Nur’a giden yol ( 956 )
Zariyat suresinin 24 ila 30. ayetleri ve tefsirleriyle sizlerle birlikteyiz.
Zariyat suresinin 24 ila 30. ayetleri:
هَلْ أَتَاکَ حَدِیثُ ضَیْفِ إِبْرَاهِیمَ الْمُکْرَمِینَ (51:24)
إِذْ دَخَلُوا عَلَیْهِ فَقَالُوا سَلَامًا قَالَ سَلَامٌ قَوْمٌ مُنْکَرُونَ (51:25)
فَرَاغَ إِلَى أَهْلِهِ فَجَاءَ بِعِجْلٍ سَمِینٍ (51:26)
فَقَرَّبَهُ إِلَیْهِمْ قَالَ أَلَا تَأْکُلُونَ (51:27)
فَأَوْجَسَ مِنْهُمْ خِیفَةً قَالُوا لَا تَخَفْ وَبَشَّرُوهُ بِغُلَامٍ عَلِیمٍ (51:28)

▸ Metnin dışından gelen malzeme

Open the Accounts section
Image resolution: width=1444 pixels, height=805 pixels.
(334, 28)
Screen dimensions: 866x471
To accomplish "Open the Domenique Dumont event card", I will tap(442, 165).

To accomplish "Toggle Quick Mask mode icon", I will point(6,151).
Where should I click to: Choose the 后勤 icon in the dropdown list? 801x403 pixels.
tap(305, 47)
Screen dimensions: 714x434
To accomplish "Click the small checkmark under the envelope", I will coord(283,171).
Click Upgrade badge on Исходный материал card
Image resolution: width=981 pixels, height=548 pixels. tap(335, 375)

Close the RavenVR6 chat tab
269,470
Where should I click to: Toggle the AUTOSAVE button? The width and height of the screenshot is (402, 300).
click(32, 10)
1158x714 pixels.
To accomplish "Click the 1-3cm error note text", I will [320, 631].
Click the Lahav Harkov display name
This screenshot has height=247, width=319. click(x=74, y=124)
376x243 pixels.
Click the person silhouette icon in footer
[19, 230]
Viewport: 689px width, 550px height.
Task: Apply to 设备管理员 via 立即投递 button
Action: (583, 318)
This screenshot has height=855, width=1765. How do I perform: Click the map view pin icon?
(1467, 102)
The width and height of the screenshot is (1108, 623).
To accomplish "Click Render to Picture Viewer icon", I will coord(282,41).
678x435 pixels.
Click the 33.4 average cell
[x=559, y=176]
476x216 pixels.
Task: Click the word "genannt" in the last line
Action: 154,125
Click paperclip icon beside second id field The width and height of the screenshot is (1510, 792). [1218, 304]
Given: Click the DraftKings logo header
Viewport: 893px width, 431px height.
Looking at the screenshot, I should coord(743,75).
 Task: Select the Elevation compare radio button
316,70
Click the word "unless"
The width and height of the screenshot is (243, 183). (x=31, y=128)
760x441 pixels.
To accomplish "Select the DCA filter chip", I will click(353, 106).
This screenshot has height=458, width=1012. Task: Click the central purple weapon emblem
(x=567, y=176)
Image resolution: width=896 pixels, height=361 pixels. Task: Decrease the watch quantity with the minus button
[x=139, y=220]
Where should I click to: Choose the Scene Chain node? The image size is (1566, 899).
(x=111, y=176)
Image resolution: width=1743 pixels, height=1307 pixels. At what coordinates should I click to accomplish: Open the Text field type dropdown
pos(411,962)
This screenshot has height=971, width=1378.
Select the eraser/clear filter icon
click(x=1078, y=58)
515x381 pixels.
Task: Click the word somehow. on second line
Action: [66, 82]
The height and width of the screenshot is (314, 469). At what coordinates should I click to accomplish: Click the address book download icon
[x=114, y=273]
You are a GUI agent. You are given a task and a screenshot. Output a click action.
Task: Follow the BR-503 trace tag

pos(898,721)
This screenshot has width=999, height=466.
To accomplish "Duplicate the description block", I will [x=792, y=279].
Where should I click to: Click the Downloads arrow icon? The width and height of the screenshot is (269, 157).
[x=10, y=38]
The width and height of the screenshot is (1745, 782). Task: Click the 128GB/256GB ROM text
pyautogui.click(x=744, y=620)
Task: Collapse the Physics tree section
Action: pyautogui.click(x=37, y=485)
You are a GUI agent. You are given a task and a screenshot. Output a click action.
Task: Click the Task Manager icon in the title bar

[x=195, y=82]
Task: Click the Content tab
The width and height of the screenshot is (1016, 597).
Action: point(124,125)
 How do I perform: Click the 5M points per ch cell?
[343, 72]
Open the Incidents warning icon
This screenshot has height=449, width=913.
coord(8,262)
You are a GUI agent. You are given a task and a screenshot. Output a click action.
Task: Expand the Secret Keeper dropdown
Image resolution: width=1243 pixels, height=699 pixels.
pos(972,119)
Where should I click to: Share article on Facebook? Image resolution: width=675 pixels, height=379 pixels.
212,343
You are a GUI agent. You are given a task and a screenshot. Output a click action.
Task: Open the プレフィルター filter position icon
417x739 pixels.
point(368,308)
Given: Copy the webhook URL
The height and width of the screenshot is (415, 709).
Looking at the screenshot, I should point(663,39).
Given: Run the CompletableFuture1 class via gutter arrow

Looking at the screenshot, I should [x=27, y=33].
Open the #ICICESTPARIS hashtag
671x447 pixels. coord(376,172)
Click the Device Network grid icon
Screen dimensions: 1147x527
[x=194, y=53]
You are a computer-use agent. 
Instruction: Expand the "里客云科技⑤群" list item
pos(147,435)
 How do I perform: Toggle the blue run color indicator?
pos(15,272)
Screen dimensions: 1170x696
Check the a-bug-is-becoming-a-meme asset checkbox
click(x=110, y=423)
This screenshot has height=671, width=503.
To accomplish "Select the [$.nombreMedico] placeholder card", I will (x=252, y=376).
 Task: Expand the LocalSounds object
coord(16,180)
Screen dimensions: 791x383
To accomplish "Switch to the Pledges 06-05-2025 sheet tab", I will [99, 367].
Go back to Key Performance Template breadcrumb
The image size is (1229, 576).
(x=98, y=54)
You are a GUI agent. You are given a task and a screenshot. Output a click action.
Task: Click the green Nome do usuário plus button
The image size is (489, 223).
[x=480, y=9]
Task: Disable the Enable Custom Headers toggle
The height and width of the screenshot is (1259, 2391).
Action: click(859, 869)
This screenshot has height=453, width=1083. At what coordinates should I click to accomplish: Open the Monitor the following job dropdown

فَأَقْبَلَتِ امْرَأَتُهُ فِی صَرَّةٍ فَصَکَّتْ وَجْهَهَا وَقَالَتْ عَجُوزٌ عَقِیمٌ (51:29)
قَالُوا کَذَلِکَ قَالَ رَبُّکِ إِنَّهُ هُوَ الْحَکِیمُ الْعَلِیمُ (51:30)
Yani:
İbrahim'in ağırlanan misafirlerinin haberi sana geldi mi? (Bunlar meleklerdi.)
Onlar İbrahim'in yanına girmişler, selam vermişlerdi. İbrahim de selamı almış, içinden, "Bunlar, yabancılar" demişti.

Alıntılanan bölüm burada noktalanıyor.